Exercise directions => Repeat every line of the listing below word for word.

** Start of Entries **

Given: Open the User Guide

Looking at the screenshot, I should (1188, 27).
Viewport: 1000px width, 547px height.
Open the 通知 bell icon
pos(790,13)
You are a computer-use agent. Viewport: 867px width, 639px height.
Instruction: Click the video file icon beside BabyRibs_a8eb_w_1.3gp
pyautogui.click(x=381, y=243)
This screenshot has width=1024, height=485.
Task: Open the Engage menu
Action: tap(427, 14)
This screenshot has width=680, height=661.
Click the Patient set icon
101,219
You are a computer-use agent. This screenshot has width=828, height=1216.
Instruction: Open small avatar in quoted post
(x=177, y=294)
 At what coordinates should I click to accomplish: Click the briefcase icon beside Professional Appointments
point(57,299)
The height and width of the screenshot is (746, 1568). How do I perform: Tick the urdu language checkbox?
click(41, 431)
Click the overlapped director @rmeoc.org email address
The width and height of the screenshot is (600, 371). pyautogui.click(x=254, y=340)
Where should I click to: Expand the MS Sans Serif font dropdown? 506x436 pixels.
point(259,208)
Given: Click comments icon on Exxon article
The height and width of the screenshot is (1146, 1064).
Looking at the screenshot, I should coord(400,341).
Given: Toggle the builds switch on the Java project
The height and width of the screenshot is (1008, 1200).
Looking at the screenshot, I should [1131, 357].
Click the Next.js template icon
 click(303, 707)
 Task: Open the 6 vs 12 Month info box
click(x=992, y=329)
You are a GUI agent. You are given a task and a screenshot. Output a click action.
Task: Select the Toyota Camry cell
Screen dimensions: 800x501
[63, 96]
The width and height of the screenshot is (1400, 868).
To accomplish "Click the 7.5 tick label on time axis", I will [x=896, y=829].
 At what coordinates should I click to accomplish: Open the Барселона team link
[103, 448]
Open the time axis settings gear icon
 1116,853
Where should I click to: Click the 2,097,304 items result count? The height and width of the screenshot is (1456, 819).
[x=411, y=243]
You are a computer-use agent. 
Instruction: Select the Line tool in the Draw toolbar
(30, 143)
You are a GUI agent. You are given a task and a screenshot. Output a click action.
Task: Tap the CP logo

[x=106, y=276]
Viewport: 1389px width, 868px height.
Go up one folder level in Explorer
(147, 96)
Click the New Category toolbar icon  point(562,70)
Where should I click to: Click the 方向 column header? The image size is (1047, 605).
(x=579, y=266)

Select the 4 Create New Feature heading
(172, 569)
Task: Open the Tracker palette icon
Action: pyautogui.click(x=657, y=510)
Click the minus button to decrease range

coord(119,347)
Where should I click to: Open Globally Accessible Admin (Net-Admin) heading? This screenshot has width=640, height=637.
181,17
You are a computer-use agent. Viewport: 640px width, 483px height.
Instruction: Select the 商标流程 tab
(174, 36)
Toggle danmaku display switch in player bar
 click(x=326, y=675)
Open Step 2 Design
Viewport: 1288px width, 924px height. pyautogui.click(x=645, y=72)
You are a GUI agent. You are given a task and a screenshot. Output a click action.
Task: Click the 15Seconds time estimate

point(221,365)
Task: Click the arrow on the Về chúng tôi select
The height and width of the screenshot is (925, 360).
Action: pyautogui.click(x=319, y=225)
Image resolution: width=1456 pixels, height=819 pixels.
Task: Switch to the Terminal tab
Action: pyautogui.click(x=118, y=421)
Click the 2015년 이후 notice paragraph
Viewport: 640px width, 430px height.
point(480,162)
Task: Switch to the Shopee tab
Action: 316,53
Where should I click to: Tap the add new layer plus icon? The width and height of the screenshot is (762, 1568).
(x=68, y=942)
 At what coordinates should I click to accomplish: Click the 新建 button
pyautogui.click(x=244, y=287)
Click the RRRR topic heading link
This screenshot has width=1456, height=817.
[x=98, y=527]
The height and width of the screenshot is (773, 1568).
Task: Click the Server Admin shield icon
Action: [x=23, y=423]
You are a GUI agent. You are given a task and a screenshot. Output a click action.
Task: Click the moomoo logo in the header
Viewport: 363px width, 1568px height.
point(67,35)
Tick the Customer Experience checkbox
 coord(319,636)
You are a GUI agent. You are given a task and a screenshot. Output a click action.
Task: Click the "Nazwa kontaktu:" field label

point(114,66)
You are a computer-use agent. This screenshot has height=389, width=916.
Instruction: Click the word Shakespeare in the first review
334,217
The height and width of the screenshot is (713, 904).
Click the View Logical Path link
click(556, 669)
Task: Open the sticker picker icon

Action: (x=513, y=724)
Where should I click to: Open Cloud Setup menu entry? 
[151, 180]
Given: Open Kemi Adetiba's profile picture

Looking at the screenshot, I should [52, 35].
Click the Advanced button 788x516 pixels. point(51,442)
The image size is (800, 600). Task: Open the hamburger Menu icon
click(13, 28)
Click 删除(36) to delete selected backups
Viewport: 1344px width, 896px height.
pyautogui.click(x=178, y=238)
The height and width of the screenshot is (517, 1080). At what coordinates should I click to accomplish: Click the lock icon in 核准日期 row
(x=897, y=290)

** End of Entries **

Written solution =>
Given: Open the User Guide

Looking at the screenshot, I should (1188, 27).
Viewport: 1000px width, 547px height.
Open the 通知 bell icon
pos(790,13)
You are a computer-use agent. Viewport: 867px width, 639px height.
Instruction: Click the video file icon beside BabyRibs_a8eb_w_1.3gp
pyautogui.click(x=381, y=243)
This screenshot has width=1024, height=485.
Task: Open the Engage menu
Action: tap(427, 14)
This screenshot has width=680, height=661.
Click the Patient set icon
101,219
You are a computer-use agent. This screenshot has width=828, height=1216.
Instruction: Open small avatar in quoted post
(x=177, y=294)
 At what coordinates should I click to accomplish: Click the briefcase icon beside Professional Appointments
point(57,299)
The height and width of the screenshot is (746, 1568). How do I perform: Tick the urdu language checkbox?
click(41, 431)
Click the overlapped director @rmeoc.org email address
The width and height of the screenshot is (600, 371). pyautogui.click(x=254, y=340)
Where should I click to: Expand the MS Sans Serif font dropdown? 506x436 pixels.
point(259,208)
Given: Click comments icon on Exxon article
The height and width of the screenshot is (1146, 1064).
Looking at the screenshot, I should coord(400,341).
Given: Toggle the builds switch on the Java project
The height and width of the screenshot is (1008, 1200).
Looking at the screenshot, I should [1131, 357].
Click the Next.js template icon
 click(303, 707)
 Task: Open the 6 vs 12 Month info box
click(x=992, y=329)
You are a GUI agent. You are given a task and a screenshot. Output a click action.
Task: Select the Toyota Camry cell
Screen dimensions: 800x501
[63, 96]
The width and height of the screenshot is (1400, 868).
To accomplish "Click the 7.5 tick label on time axis", I will [x=896, y=829].
 At what coordinates should I click to accomplish: Open the Барселона team link
[103, 448]
Open the time axis settings gear icon
 1116,853
Where should I click to: Click the 2,097,304 items result count? The height and width of the screenshot is (1456, 819).
[x=411, y=243]
You are a computer-use agent. 
Instruction: Select the Line tool in the Draw toolbar
(30, 143)
You are a GUI agent. You are given a task and a screenshot. Output a click action.
Task: Tap the CP logo

[x=106, y=276]
Viewport: 1389px width, 868px height.
Go up one folder level in Explorer
(147, 96)
Click the New Category toolbar icon  point(562,70)
Where should I click to: Click the 方向 column header? The image size is (1047, 605).
(x=579, y=266)

Select the 4 Create New Feature heading
(172, 569)
Task: Open the Tracker palette icon
Action: pyautogui.click(x=657, y=510)
Click the minus button to decrease range

coord(119,347)
Where should I click to: Open Globally Accessible Admin (Net-Admin) heading? This screenshot has width=640, height=637.
181,17
You are a computer-use agent. Viewport: 640px width, 483px height.
Instruction: Select the 商标流程 tab
(174, 36)
Toggle danmaku display switch in player bar
 click(x=326, y=675)
Open Step 2 Design
Viewport: 1288px width, 924px height. pyautogui.click(x=645, y=72)
You are a GUI agent. You are given a task and a screenshot. Output a click action.
Task: Click the 15Seconds time estimate

point(221,365)
Task: Click the arrow on the Về chúng tôi select
The height and width of the screenshot is (925, 360).
Action: pyautogui.click(x=319, y=225)
Image resolution: width=1456 pixels, height=819 pixels.
Task: Switch to the Terminal tab
Action: pyautogui.click(x=118, y=421)
Click the 2015년 이후 notice paragraph
Viewport: 640px width, 430px height.
point(480,162)
Task: Switch to the Shopee tab
Action: 316,53
Where should I click to: Tap the add new layer plus icon? The width and height of the screenshot is (762, 1568).
(x=68, y=942)
 At what coordinates should I click to accomplish: Click the 新建 button
pyautogui.click(x=244, y=287)
Click the RRRR topic heading link
This screenshot has width=1456, height=817.
[x=98, y=527]
The height and width of the screenshot is (773, 1568).
Task: Click the Server Admin shield icon
Action: [x=23, y=423]
You are a GUI agent. You are given a task and a screenshot. Output a click action.
Task: Click the moomoo logo in the header
Viewport: 363px width, 1568px height.
point(67,35)
Tick the Customer Experience checkbox
 coord(319,636)
You are a GUI agent. You are given a task and a screenshot. Output a click action.
Task: Click the "Nazwa kontaktu:" field label

point(114,66)
You are a computer-use agent. This screenshot has height=389, width=916.
Instruction: Click the word Shakespeare in the first review
334,217
The height and width of the screenshot is (713, 904).
Click the View Logical Path link
click(556, 669)
Task: Open the sticker picker icon

Action: (x=513, y=724)
Where should I click to: Open Cloud Setup menu entry? 
[151, 180]
Given: Open Kemi Adetiba's profile picture

Looking at the screenshot, I should [52, 35].
Click the Advanced button 788x516 pixels. point(51,442)
The image size is (800, 600). Task: Open the hamburger Menu icon
click(13, 28)
Click 删除(36) to delete selected backups
Viewport: 1344px width, 896px height.
pyautogui.click(x=178, y=238)
The height and width of the screenshot is (517, 1080). At what coordinates should I click to accomplish: Click the lock icon in 核准日期 row
(x=897, y=290)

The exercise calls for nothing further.